The UK Parliament passed The Marriage (Same Sex Couples) Act in July 2013 to allow same sex marriage in England and Wales. The legislation came into force on the 13th of March 2014; with the first same sex marriage taking place just a minute after midnight on the 29th March 2014. By October 2015, 7366 same sex marriages had taken place.

Why pass the act?

Supporters for same sex marriage were of the view that a different procedure and label perpetuated the notion that same sex relationships are not as valid as heterosexual ones, and the difference in legal rights equated to inequality. Further, the international recognition of marriage was sought after, as a civil partnership is not universally accepted. The intention behind the legislation is that now, irrespective of sexuality, everyone in British society can make the commitment to marry.

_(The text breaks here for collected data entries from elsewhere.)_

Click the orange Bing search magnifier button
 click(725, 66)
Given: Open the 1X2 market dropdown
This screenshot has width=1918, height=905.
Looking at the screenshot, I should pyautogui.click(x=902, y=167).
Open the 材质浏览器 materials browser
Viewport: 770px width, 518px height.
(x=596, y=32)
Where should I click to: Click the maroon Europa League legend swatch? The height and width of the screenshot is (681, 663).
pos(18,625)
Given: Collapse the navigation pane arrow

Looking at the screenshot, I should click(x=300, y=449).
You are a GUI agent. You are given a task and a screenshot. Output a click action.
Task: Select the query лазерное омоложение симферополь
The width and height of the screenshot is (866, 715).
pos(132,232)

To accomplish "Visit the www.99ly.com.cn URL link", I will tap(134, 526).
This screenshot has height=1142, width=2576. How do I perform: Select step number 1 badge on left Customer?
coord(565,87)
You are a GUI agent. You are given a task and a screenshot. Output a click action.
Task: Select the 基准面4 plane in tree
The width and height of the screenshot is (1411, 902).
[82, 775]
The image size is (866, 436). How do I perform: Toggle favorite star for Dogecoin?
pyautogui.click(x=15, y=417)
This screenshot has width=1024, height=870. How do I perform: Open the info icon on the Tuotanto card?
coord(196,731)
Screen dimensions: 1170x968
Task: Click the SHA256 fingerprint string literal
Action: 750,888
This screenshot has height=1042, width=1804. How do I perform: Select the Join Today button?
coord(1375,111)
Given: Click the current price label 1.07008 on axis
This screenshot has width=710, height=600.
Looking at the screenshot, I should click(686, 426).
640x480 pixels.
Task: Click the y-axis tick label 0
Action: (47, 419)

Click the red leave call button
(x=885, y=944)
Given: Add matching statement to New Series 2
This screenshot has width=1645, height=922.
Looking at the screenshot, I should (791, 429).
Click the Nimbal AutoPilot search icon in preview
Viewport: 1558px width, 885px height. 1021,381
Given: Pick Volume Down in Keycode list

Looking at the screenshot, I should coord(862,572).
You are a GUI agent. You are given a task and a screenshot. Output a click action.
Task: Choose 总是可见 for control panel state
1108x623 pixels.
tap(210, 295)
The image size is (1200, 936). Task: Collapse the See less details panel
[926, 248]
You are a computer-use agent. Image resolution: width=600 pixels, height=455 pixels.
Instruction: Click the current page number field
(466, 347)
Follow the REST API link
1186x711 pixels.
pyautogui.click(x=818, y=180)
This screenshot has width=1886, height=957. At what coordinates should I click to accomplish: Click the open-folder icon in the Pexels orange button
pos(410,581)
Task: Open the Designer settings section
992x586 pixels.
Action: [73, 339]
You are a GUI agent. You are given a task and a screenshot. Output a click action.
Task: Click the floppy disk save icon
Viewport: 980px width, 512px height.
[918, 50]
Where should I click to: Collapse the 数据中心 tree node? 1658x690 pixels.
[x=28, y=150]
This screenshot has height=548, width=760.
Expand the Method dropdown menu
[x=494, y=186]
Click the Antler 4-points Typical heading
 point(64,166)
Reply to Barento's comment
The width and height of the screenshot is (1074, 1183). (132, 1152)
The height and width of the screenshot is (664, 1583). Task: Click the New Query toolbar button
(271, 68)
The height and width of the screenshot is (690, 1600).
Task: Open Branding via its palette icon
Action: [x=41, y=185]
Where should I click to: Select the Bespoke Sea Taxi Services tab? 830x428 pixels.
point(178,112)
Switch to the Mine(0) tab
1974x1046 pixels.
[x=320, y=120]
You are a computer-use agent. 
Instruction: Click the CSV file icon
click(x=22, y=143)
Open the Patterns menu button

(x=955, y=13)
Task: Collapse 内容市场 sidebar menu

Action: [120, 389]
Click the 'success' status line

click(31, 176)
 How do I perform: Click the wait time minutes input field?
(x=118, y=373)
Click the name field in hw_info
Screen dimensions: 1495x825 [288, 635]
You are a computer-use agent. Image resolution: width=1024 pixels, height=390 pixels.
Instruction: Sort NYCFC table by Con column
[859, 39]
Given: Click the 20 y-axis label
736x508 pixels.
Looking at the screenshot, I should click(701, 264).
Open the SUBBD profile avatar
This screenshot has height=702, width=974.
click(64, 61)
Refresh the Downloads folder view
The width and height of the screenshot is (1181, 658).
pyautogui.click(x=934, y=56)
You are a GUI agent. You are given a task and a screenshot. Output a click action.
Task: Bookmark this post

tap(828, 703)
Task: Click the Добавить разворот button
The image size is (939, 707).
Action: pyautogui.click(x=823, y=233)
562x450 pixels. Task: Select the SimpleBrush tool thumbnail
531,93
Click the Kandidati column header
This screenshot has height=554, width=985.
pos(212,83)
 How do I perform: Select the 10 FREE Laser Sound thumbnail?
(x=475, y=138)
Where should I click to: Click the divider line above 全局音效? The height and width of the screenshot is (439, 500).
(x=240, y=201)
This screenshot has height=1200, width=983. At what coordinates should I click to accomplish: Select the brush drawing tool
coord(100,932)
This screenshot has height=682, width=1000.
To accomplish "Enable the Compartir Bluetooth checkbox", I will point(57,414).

Where children are involved the impact of the legislation is deepened. If two people of the same sex have a child, and one of them is the birth parent, marriage rights now allow the husband/wife of the birth parent to have parental responsibility without having to fill out endless forms. However, the practicalities are only the start of it; passing this legislation has a much wider impact; it demonstrates our societies respect for individuals and their wishes, regardless of their sexuality.

The Act explained

The act allows same sex couples to marry in civil and religious ceremonies where the religious organisation has ‘opted in’ to conduct such ceremonies and the minister of religion agrees. The act also allows civil partners to convert their partnership to a marriage if they wish; just over two years after the act came into force there had already been 7732 conversions from a civil partnership to a marriage. The act further allows married individuals to change their legal gender without having to end their marriage.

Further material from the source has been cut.